Navteq Winners of Global LBS Challenge

The winners of the Navteq Global LBS Challenge have been announced, which rewards developers for building Location Based applications.

While I’m very excited about location based services, I am sorry to say I’m slightly underwhelmed by the results. Don’t get me wrong, I’m sure that the technology is fiendishly clever and the guys who built these things have brains the size of planets. And that the applications do what they set out to do brilliantly. But it’s just that the applications are somehow a little predictable and well…just a bit boring.

Having said that, the overall winner is quite cool and goes by the great name of “Bones in Motion”. It’s an application that allows you to monitor, measure, share and motivate runners, by using their GPS enabled mobile phone.

It records stuff such as record time, distance, speed, location and calories burned while running (or walking and cycling, I guess) which you can upload onto the net, see graphically and share with others, if you want. And you can use it to see where other sports people run and cycle – presumably if they have the same application installed, which is pretty unlikely in the beginning, anyway.

But after that, we have things like navigation systems and child tracking applications.
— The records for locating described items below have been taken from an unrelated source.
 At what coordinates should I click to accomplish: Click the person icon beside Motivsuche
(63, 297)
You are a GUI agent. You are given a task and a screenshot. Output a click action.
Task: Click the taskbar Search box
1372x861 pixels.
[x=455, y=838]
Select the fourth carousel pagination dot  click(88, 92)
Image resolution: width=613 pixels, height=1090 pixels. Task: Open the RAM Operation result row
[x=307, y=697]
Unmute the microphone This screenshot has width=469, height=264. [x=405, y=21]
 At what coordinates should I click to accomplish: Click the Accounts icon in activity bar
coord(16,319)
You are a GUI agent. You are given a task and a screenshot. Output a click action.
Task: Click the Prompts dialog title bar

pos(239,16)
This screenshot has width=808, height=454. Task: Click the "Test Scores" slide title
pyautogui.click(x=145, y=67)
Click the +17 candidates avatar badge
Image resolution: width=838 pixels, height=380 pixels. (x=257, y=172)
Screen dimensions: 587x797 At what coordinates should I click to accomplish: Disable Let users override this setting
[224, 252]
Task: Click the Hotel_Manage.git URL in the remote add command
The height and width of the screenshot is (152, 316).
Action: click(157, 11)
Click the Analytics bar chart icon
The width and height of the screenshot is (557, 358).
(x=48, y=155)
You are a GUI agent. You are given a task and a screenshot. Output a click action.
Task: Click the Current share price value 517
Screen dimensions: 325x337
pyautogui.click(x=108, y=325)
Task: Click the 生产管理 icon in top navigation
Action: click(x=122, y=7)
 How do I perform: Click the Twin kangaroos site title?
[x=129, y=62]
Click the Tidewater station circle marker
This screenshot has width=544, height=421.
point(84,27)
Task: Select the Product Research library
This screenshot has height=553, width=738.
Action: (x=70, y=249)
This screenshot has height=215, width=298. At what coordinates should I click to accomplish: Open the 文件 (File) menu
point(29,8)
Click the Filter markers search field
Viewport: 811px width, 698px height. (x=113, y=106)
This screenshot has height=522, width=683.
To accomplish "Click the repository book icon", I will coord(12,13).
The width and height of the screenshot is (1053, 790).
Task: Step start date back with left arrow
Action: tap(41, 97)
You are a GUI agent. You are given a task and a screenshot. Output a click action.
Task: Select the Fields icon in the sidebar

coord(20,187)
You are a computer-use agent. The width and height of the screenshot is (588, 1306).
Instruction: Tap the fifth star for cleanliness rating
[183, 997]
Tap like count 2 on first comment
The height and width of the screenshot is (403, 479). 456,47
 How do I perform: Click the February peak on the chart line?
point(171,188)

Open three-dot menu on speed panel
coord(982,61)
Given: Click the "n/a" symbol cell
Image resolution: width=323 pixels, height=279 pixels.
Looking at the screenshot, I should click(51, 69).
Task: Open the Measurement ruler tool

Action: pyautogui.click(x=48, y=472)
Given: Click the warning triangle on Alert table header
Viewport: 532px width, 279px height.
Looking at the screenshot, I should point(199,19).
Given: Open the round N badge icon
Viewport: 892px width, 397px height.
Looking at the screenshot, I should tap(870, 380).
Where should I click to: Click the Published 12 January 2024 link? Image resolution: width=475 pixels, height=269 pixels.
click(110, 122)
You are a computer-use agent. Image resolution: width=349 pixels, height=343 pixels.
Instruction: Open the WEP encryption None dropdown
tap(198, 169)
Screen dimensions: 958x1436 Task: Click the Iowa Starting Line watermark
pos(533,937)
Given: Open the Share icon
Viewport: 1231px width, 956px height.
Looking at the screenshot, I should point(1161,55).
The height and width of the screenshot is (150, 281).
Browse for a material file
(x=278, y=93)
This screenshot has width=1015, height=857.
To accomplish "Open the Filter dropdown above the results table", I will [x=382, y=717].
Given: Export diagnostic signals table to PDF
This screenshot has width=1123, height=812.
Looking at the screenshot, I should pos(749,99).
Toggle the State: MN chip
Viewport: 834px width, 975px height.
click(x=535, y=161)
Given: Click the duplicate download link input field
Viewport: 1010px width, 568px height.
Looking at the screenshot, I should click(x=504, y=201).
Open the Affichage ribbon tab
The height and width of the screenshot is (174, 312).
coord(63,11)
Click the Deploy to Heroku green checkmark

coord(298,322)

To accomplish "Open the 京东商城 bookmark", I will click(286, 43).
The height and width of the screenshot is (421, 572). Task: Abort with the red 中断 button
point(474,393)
Yes, nav systems are great/invaluable/brilliant and probably make shedloads of money, but don’t do much for my wow genes.

Child tracking and people tracking in general I view with huge amounts of cynicism *and* scepticism.

There’s two main problems with people tracking.

Firstly, you don’t track people, you track their phones. So in Scenario 1, where concerned parents want to keep their kids safe from being abducted, it doesn’t work as the abductor switches the phone off or ditches it. So really the child is no safer and maybe less safe, as there’s a false sense of security.

In Scenario 2, it’s for geo-fencing – people want to make sure that errant spouses are where they should be or rebellious teens aren’t off partying when they say they’re in the library. In these cases, people simply leave their phone where they should be and go to the party, often with a second phone kept for the purpose.

And then as this report from Textually describes someone’s invented a way of shielding a phone from being tracked at all – a Harry Potter Phone Invisibility Cloak, if you like.

“Sorry dear, I was at work and not in that Lap Dancing Bar, but there’s something wrong with my phone’s GPS.”

So I don’t think these services work at concept level. And I don’t like the way they’re frequently marketed, trying to scare parents, who have quite enough to worry about, without being emotionally blackmailed into buying technology that can’t ever do what it promises – to keep their kids safe.

In the words of Tom Peters, all these winners are a bit ho-f*cking-hum at best. Where’s the stuff that makes you go “Wow, that *is* cool!!”?